++++ Provided data ++++

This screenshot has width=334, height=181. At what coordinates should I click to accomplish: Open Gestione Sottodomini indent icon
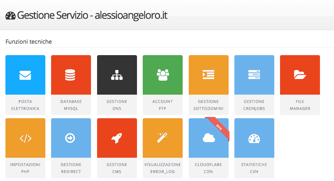[209, 75]
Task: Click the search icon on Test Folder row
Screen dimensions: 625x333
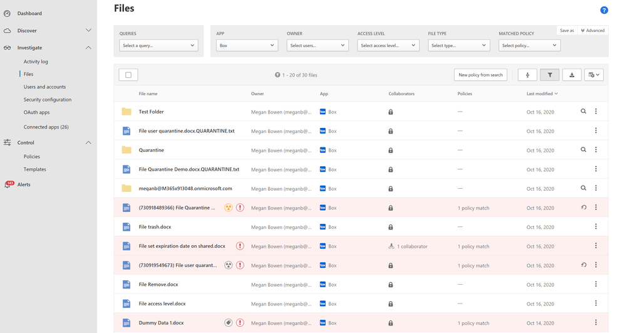Action: point(583,112)

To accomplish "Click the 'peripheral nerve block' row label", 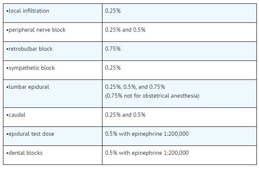I will point(37,30).
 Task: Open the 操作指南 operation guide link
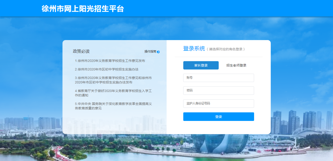tap(150, 52)
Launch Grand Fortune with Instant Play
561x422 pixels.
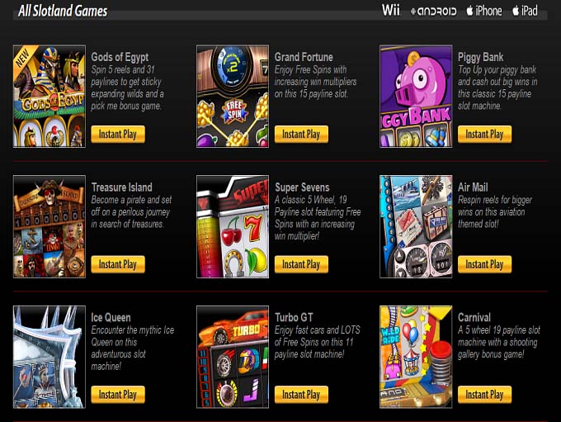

++++

Work instructions:
Only the lines from the one containing "Launch Grand Fortune with Instant Play" through the end of the records are wanted, set down exactly and without their pictures.

Response area:
Launch Grand Fortune with Instant Play
561x422 pixels.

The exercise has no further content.